For me, RSS feeds are certainly the way to go. Every major journal I follow has active feeds that I pull into Google Reader: http://rongray.net/keeping-current-with-academic-journals-using-google-reader/

jvknapp - November 29, 2010 at 1:30 pm

ProfHacker –

Many thanks for helping the “little magazines,” the smaller professional journals who do not have large and well-paid cadres of skilled workers to help bring their contributions to public light each printing. My own journal, Style, is a quarterly literary journal with a world-wide audience but in numbers, we send out slightly fewer than 500 copies an issue. We would greatly appreciate spreading the word about our most recent issues: a double issue (44.1 & 44.2, mailed in October 2010) titled “New Psychologies and Modern Assessments,” and the next (44.3 Fall 2010) just being mailed as I write: “Shakespeare and Intention,” guest edited by Cary DiPietro and based on initial discussions in Hardy Cook’s e-journal, “Shaksper.”

Gratefully,

John V. Knapp, Editor,
Style.

jokrausdu - November 29, 2010 at 3:55 pm

For keeping up with tables of contents of journals, some people use http://www.tictocs.ac.uk/ or with the Web of Science and their Web of Knowledge platform.
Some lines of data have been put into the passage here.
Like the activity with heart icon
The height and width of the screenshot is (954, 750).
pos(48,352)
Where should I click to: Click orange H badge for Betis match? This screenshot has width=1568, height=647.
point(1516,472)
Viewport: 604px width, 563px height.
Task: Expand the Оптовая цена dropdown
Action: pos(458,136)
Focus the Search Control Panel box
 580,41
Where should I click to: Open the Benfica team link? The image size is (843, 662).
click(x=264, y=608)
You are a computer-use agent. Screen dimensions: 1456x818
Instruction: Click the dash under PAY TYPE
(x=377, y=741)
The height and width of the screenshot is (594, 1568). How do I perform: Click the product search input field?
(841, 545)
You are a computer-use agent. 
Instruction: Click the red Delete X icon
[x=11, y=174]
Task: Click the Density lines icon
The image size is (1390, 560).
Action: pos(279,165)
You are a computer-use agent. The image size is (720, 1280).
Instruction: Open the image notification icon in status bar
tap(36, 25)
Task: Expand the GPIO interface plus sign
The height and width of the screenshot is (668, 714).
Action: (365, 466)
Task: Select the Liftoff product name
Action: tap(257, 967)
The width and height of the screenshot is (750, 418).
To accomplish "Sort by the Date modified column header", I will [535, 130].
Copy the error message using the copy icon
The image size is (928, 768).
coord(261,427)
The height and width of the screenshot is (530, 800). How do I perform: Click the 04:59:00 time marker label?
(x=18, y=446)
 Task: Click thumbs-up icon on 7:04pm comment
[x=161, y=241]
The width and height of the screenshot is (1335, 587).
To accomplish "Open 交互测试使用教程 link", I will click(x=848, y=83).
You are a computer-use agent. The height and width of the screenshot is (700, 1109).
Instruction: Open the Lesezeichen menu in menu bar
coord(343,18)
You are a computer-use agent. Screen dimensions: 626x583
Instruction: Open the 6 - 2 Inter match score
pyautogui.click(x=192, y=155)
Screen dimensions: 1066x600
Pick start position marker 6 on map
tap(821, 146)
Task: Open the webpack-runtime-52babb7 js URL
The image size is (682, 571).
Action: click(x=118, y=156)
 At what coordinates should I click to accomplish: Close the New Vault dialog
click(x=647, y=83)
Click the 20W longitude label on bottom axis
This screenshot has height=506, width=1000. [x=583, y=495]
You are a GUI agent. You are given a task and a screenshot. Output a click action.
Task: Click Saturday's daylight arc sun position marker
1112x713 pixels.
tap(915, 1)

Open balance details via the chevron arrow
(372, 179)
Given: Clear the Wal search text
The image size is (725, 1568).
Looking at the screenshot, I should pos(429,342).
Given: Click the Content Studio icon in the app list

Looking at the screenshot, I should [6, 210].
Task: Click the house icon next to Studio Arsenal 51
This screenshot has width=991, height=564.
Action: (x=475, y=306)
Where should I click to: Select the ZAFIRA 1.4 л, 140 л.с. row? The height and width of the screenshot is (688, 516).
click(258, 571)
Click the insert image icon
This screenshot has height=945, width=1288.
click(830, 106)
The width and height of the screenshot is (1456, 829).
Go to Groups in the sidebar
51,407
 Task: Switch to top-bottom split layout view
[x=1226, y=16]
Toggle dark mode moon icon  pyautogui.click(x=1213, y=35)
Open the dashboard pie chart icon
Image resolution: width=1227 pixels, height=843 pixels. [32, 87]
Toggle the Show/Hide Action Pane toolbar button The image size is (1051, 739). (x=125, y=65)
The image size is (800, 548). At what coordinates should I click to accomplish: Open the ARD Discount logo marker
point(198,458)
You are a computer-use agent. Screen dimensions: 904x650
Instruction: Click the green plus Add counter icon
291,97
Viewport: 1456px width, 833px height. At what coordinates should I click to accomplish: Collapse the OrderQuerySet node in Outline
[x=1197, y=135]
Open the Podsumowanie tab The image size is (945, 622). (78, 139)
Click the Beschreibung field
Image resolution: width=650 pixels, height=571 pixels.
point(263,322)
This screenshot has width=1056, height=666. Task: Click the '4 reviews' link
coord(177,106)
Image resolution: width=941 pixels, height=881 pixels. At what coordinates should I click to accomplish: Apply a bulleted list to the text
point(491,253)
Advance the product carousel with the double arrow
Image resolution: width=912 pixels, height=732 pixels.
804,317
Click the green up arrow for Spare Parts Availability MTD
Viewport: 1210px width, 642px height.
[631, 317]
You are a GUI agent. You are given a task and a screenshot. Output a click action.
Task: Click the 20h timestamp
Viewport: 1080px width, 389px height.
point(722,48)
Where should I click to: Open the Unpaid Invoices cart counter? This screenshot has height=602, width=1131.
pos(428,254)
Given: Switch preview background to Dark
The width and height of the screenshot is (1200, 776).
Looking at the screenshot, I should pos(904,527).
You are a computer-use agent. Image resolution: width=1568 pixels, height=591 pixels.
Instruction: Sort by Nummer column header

richardprice - November 29, 2010 at 5:44 pm

You can now follow journals on Academia.edu, and see their latest editions in your Academia.edu news feed. Academia.edu currently has about 12,500 journals in its database. You can search for journals at http://journals.academia.edu

blendedlibrarian - November 30, 2010 at 10:10 am

Thanks for sharing your approach to developing a “keeping up” strategy for journal literature. It takes a bit of time at first to set up alerts through the library’s database systems (not just EBSCO, but ProQuest, Wilson and others) but once it’s all set up just sit back and watch the alerts roll in to your inbox – I have dozens of them set up. I tried to create this awareness back in 2004 with this TLTR LTA (low threshold application). It’s a bit out of date, but when I go back and look at it now, things haven’t changed all that much. See http://bit.ly/h7q69x

midevilprof - December 1, 2010 at 3:09 pm

That’s very nice. But how to make time in the day to read them all is the challenge for me, with all the classes to teach, committees to meet with, students to advise, and so on. I’ve got a stack of printed journal issues reminding me to read them!